Compare the rows of two Spark DataFrames

(, en)

PySpark is a well known tool/API in the data engineering field. A common task is to build tests using a small test dataset. That works fine until a test starts failing and you need to figure out where the error is. In these cases an assertion that “diffs” the rows can save you a lot of time:

def test_row_equality(sample_df):
    data = [
        Row(name="Walter", age=32, country="Germany", salary=10000.0),
        Row(name="John", age=39, country="England", salary=20000.0),
        Row(name="Alice", age=17, country="Wonderland", salary=120000.0),
    ]

    tks.assert_equal(sample_df.collect(), data)
$ pytest -v tests/test_spark_assert.py
...
    def assert_equal(actual, expected, sort=True):
>       assert rows_to_dicts(actual, sort=sort) == rows_to_dicts(expected, sort=sort)
E       AssertionError: assert [{'age': 17, ...ry': 20000.0}] == [{'age': 17, ...ry': 20000.0}]
E         At index 1 diff: {'name': 'Walter', 'age': 32, 'country': 'Germany', 'salary': 10000.0}
E             != {'name': 'Walter', 'age': 33, 'country': 'Germany', 'salary': 10000.0}
E         Full diff:
E           [
E            {'age': 17, 'country': 'Wonderland', 'name': 'Alice', 'salary': 120000.0},
E         -  {'age': 33, 'country': 'Germany', 'name': 'Walter', 'salary': 10000.0},
E         ?           ^
E         +  {'age': 32, 'country': 'Germany', 'name': 'Walter', 'salary': 10000.0},...
E
E         ...Full output truncated (4 lines hidden), use '-vv' to show
...
====================================== 1 failed in 5.16s ======================================

You can immediately see that Walter from Germany should be 33 and not 32 years old. Luckily we have this test, otherwise German bureaucracy would give Walter a big headache.

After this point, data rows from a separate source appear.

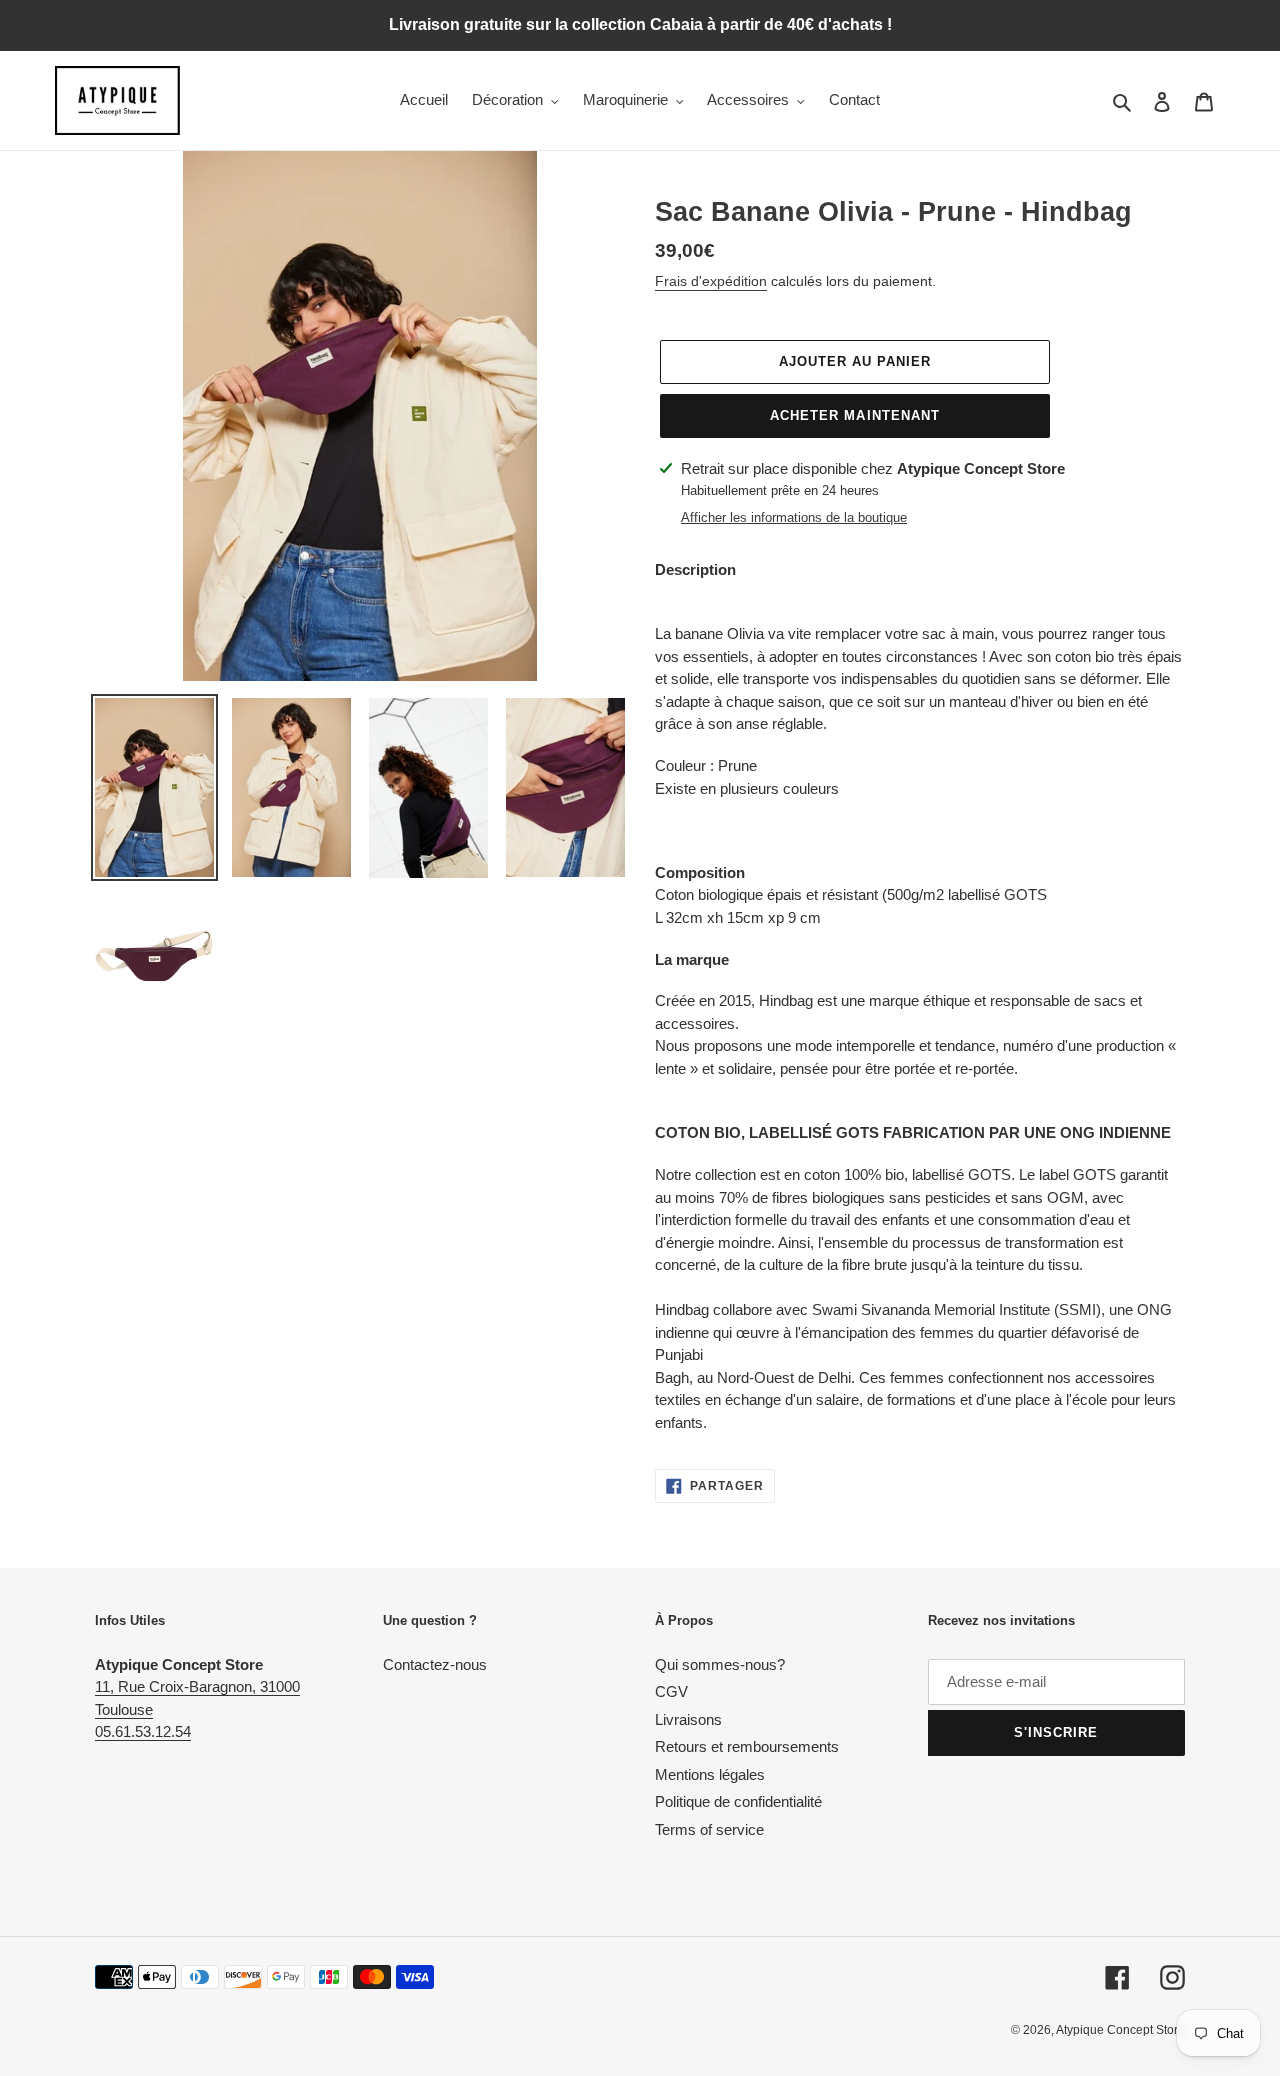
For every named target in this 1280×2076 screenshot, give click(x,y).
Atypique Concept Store (1120, 2030)
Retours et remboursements (747, 1746)
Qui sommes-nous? (720, 1664)
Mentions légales (710, 1774)
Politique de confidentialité (738, 1801)
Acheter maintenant (855, 415)
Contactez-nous (435, 1664)
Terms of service (709, 1829)
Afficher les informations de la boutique (794, 517)
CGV (671, 1691)
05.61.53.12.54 (143, 1731)
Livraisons (688, 1719)
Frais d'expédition (711, 281)
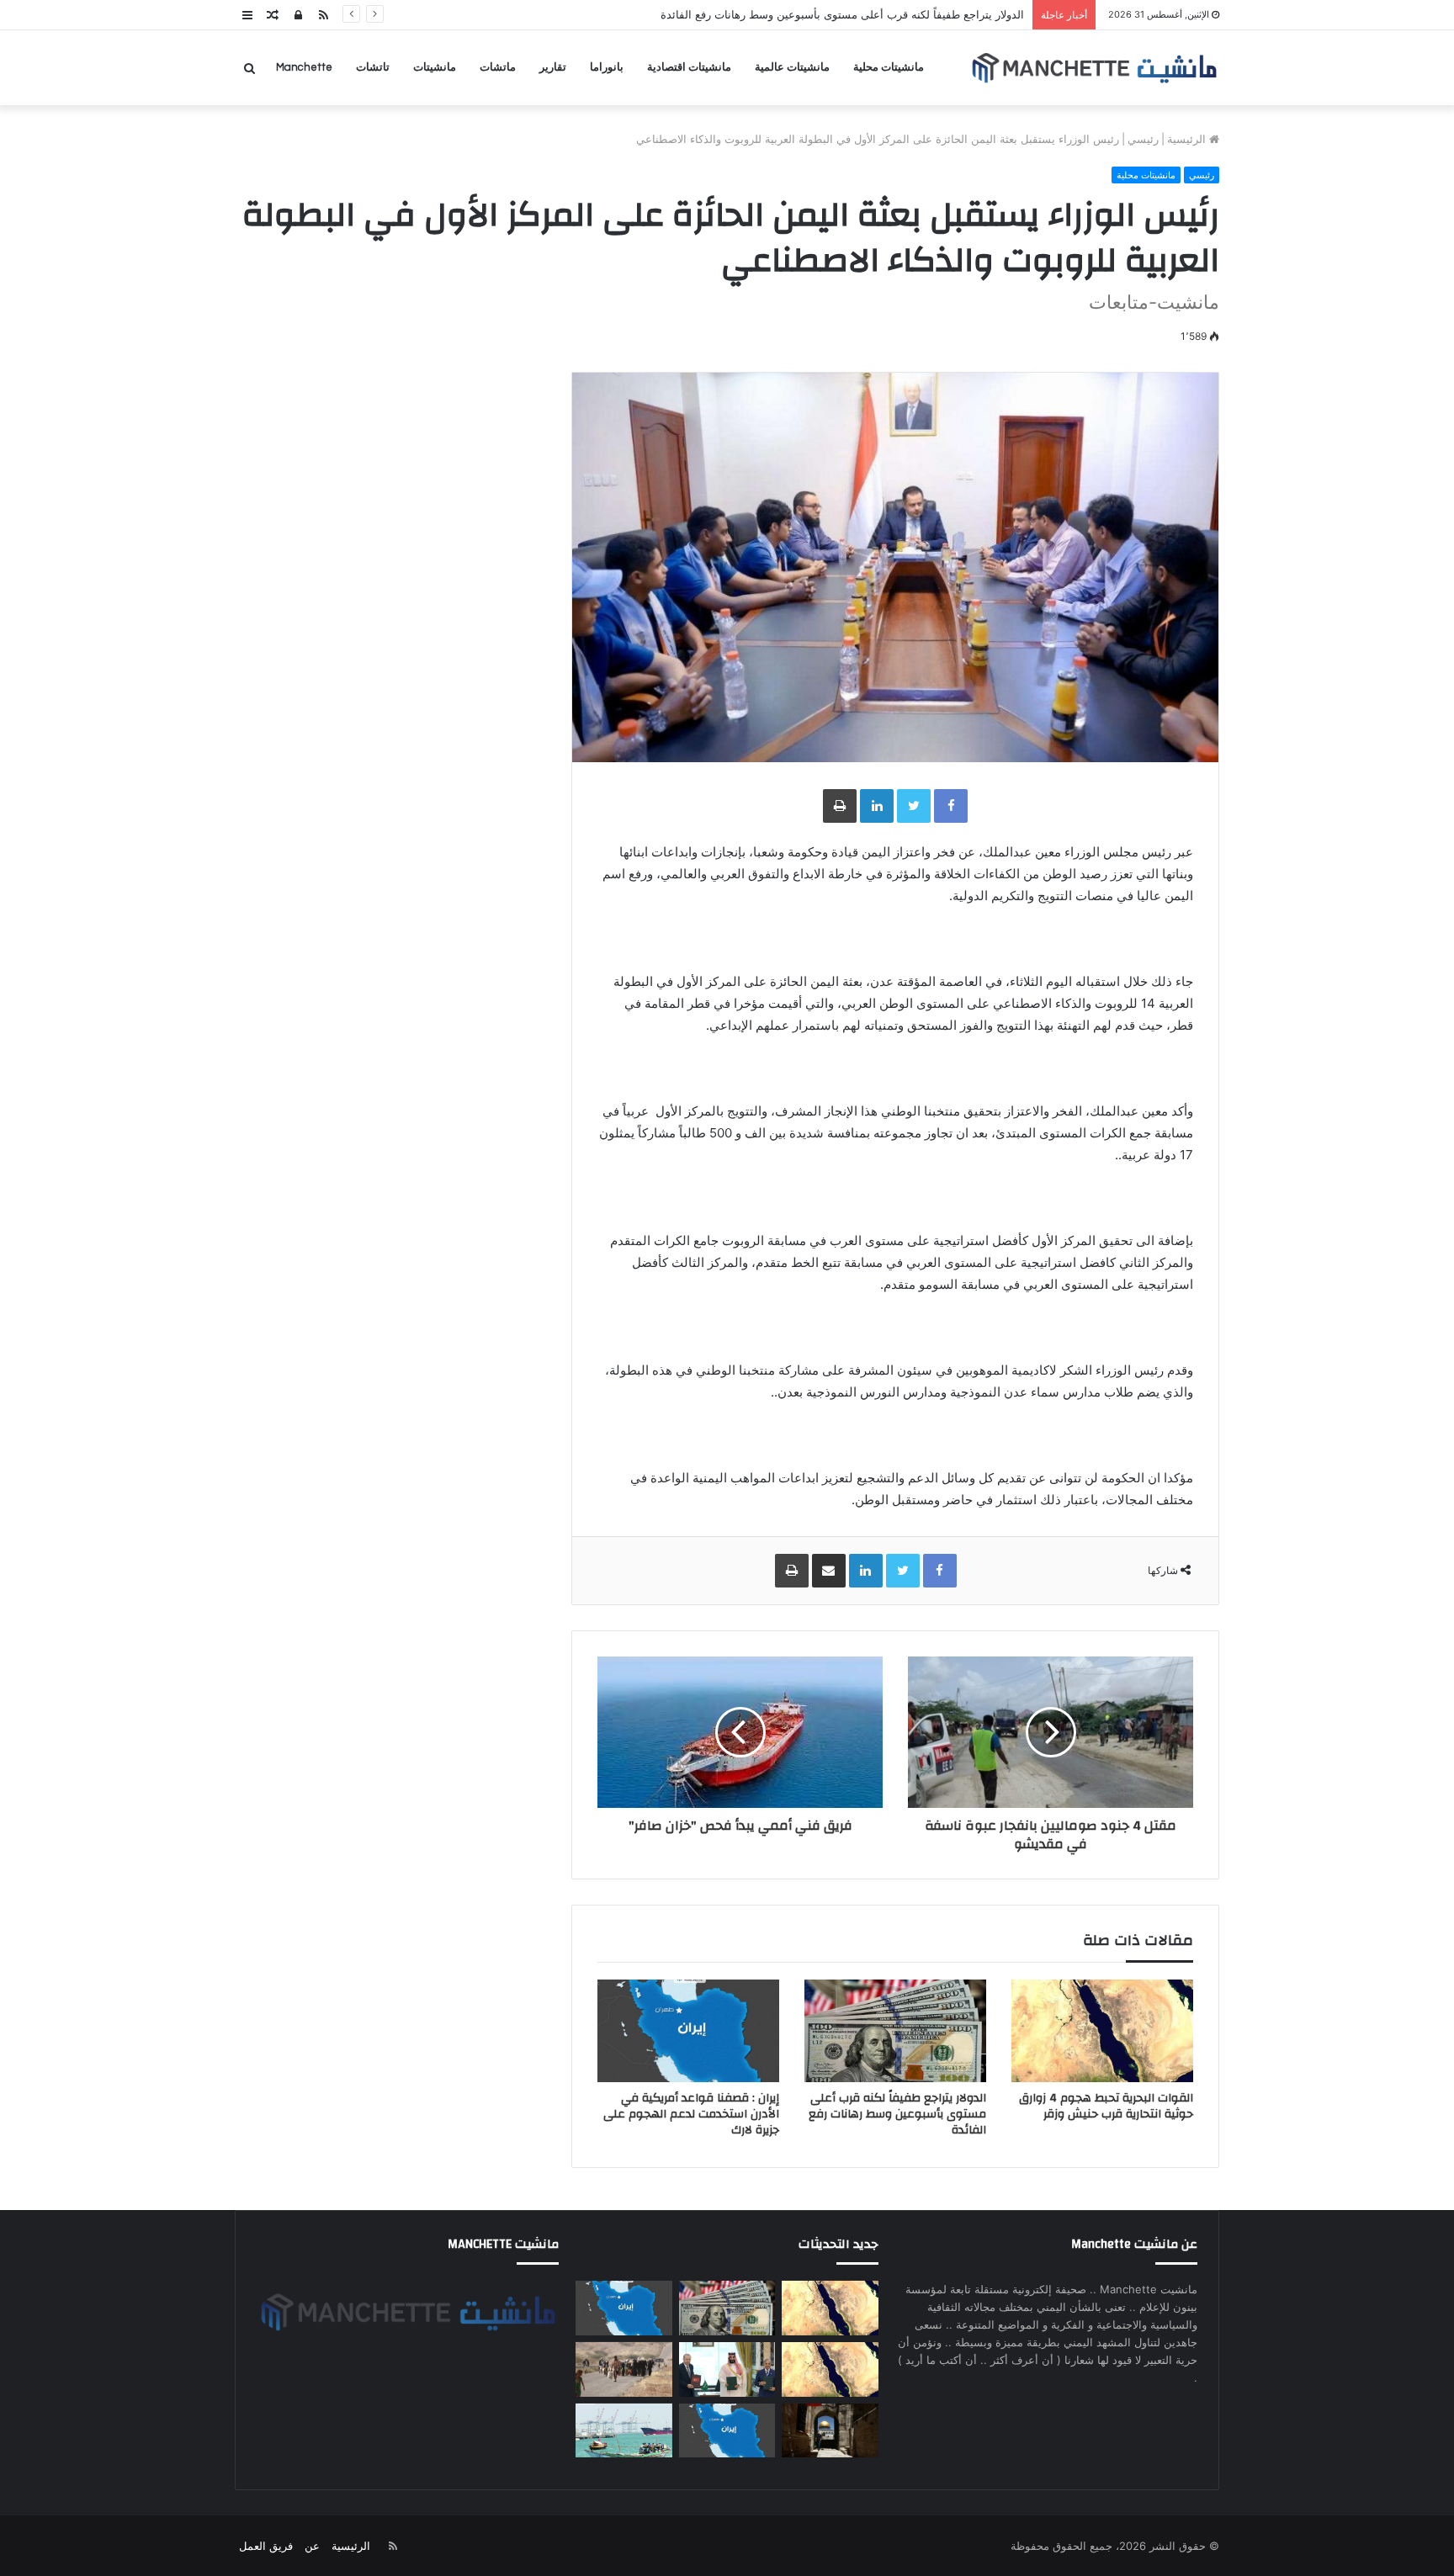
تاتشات (373, 67)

If you want build a (more or less) custom assert function, you need a couple of ingredients:

  1. Two sets of rows that can be brought down to a common denominator, in our case dicts.
  2. An ordering approach that keeps the row order stable and prevents flaky tests due to the non-deterministic behaviour of df.collect().
  3. A way to wire your assertion function to the pytest machinery.

Comparing Spark dataframe rows.

The easy part is to convert the rows to dicts and create an assertion function to test that.

def lowercase_dict_keys(d):
    return {k.lower(): v for k, v in d.items()}


def rows_to_dicts(rows, case_sensitive_colnames=False, sort=True):
    res = [row.asDict() for row in rows]
    if not case_sensitive_colnames:
        res = [lowercase_dict_keys(d) for d in res]
    if sort:
        return sorted(res, key=calc_row_hash)
    return res


def assert_equal(actual, expected, *, case_sensitive_colnames=False, sort=True):
    assert rows_to_dicts(
        actual, case_sensitive_colnames=case_sensitive_colnames, sort=sort
    ) == rows_to_dicts(expected, case_sensitive_colnames=case_sensitive_colnames, sort=sort)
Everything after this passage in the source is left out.